If unsure, VPS support is the safe choice. We re-route as needed.
Useful detail to include by symptom type
"My server is down"
- Output of
mtr -rwbzc 30 <your-vps-ip>from your network. - Does the portal show the VPS as running? (Tells us whether the network or the VM is the issue.)
- Did the browser console respond? (Tells us whether the guest OS is alive.)
- Does ping work from a third-party network (your phone on cellular, an online ping tool)?
See Your VPS appears down — diagnostic checklist for the full pre- ticket workflow.
VoIP / PBX issues
- Inbound or outbound or both?
- Which extensions / numbers are affected? All or some?
- Carrier (Telnyx, Flowroute, VoIP.ms, other)?
- Output of
pjsip set logger onfollowed by a test call (paste the call's SIP exchange). - For audio issues: which direction is broken, choppy or silent, behind NAT or directly connected.
Mail / blacklist issues
- Specific bounce message or NDR (paste the exact text).
- Which RBL flagged you (Spamhaus, UCEPROTECT, etc.).
- Mail log excerpt around the failure (
grep <message-id> /var/log/mail.log).
Billing / account issues
- Invoice number.
- Date of the relevant charge.
- The specific question or expected outcome.
What slows tickets down
- Multiple unrelated problems in one ticket. Open one per issue; each gets focused attention. A megaticket waits for the slowest sub-issue.
- Screenshots without the surrounding error text.

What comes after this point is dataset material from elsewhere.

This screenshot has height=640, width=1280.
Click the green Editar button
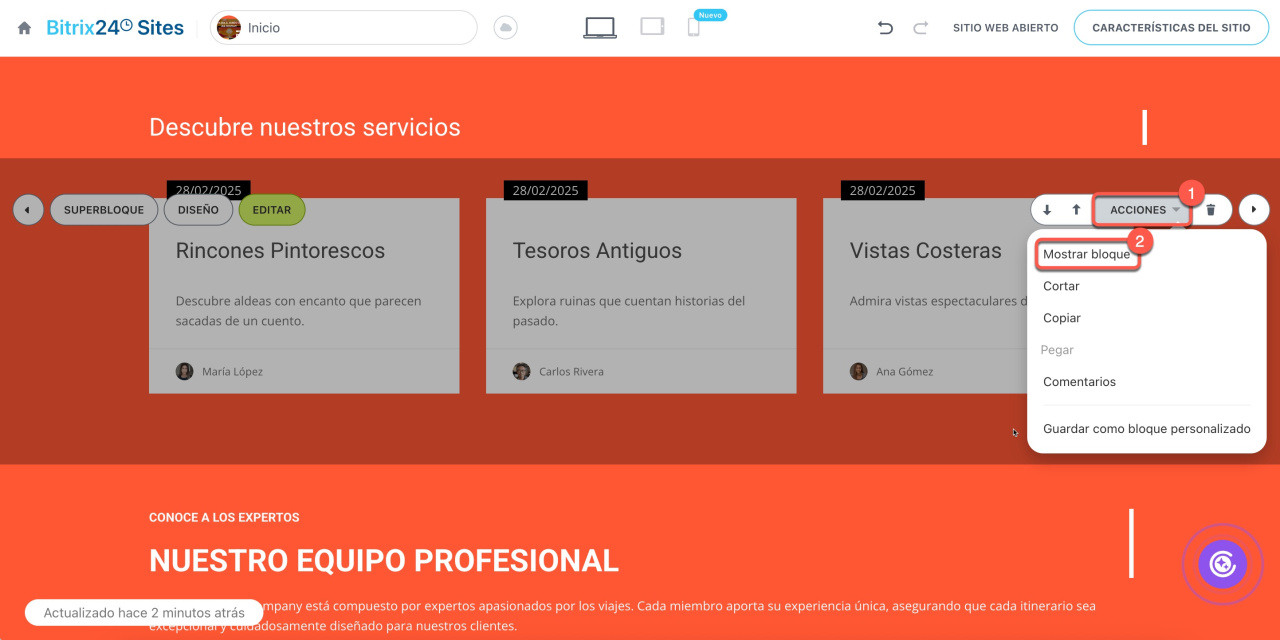click(x=272, y=210)
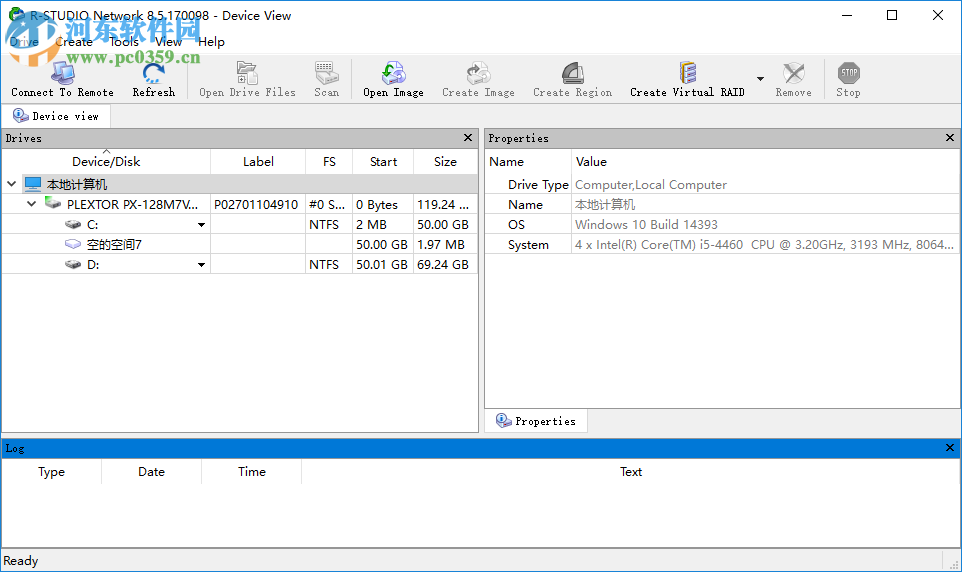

Screenshots are not searchable; we can't grep the logs for "the error in this image." Paste error text as text.
- "I tried everything." Tells us nothing about what to skip. List what specifically you tried.
- Reopening a closed ticket two weeks later for an unrelated issue. Open a new one. Context from old tickets doesn't apply, and the reopen breaks SLA timers.
- Empty body, subject only. "Help" or "Server" forces us to read your mind. Even one descriptive sentence is much better than nothing.
Setting urgency honestly
The Emergency department has fast response targets but it's a shared queue. If everyone files everything as emergency, the queue stops being useful for real emergencies.
A reasonable rubric:
- Emergency — money or safety on the line. Active production outage. PBX down during business hours for a phone-line-dependent business. Mail bounce wave that's hurting customer relationships right now.
- VPS support — significant problem but you can wait hours, not minutes. Single non-critical service down. Configuration question. Performance regression that hasn't yet caused real impact.
What we will and won't do in a ticket
Boundaries help expectations. LYLIX support will:
- Diagnose and fix anything on the hypervisor, network, storage, or hardware side.
- Help diagnose problems inside your VPS at a level that gets you unstuck.
- Make portal / billing changes you can't self-serve.
LYLIX support typically won't:
- Configure your custom applications for you (the PBX modules you bought, your CMS, your custom scripts).
- Manage your distro packaging, security updates, or backups inside the guest. Those are yours.
- Fix problems you've replicated by running risky commands as root — but we'll help you roll back to a snapshot if you have one.
The line is "we manage what we provide; you manage what you run on top." Most tickets fit cleanly into one or the other; the ambiguous ones we'll talk through with you.